January, ’42. L.A. reels behind the shock of Pearl Harbor. Local Japanese are rounded up and slammed behind bars. Massive thunderstorms hit the city. A body is unearthed in Griffith Park.

The cops tag it a routine dead-man job. They’re wrong. It’s an early-warning signal of Chaos.

There’s a murderous fire and a gold heist exploding out of the past. There’s Fifth Column treason – at this moment, on American soil. There are homegrown Nazis, commies and race racketeers. There’s two dead cops in a dive off the jazz-club strip. And three men and one woman have a hot date with History.

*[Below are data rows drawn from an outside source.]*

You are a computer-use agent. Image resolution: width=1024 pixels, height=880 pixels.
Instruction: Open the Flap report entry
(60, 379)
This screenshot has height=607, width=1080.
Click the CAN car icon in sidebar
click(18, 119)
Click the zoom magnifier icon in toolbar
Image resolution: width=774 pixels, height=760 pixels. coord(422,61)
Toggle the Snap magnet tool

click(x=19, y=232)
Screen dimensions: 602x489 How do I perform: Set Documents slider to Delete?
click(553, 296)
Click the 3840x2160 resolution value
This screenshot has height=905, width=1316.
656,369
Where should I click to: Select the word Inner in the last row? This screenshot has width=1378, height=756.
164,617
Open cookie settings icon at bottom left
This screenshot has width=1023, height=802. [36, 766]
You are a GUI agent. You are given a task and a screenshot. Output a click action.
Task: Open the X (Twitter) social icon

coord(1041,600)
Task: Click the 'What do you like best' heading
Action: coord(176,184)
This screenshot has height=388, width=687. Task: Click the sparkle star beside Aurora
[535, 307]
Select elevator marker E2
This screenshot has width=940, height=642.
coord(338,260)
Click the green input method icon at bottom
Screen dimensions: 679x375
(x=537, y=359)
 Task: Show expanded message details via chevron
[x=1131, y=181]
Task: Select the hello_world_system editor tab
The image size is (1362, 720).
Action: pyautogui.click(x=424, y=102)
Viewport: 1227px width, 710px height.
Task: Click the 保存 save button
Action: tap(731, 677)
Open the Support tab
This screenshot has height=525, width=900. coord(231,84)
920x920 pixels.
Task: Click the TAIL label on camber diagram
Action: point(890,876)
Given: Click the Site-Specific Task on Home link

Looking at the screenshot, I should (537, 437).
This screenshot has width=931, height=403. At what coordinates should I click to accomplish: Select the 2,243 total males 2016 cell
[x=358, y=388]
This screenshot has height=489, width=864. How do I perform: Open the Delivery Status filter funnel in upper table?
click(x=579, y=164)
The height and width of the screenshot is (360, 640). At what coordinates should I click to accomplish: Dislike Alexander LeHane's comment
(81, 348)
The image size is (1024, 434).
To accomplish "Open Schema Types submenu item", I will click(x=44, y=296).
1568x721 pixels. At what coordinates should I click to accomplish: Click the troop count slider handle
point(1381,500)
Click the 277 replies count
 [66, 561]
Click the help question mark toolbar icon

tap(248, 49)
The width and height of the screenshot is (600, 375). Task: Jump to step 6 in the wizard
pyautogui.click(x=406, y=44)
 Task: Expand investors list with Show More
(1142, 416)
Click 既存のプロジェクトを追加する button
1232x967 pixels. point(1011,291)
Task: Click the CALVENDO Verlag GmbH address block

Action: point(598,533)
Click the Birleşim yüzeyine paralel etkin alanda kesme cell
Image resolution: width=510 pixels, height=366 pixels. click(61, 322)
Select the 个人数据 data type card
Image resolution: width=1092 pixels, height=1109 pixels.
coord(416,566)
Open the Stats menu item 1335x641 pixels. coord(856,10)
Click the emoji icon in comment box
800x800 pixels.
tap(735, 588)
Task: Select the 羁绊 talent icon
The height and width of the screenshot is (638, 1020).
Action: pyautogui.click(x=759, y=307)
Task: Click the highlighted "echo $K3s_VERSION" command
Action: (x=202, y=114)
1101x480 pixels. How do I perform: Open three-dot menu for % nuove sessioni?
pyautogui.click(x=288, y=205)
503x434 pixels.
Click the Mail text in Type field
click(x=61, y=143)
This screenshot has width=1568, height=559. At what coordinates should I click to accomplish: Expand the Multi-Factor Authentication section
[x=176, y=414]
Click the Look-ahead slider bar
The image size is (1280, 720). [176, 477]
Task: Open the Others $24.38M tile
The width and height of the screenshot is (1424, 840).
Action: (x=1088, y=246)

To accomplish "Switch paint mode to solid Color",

Elmer Jackson is a corrupt Vice cop. He’s a flesh peddler and a bagman for the L.A. Chief of Police. Hideo Ashida is a crime-lab whiz, lashed by anti-Japanese rage. Dudley Smith is a PD hardnose working Army Intelligence. He’s gone rogue and gone all-the-way fascist. Joan Conville was born rogue. She’s a defrocked Navy lieutenant and a war profiteer to her core.

L.A., ’42. Homefront madness ascendant. Early-wartime inferno – This Storm is James Ellroy’s most audacious novel yet. It is by turns savage, tender, elegiac. It lays bare and celebrates crazed Americans of all stripes.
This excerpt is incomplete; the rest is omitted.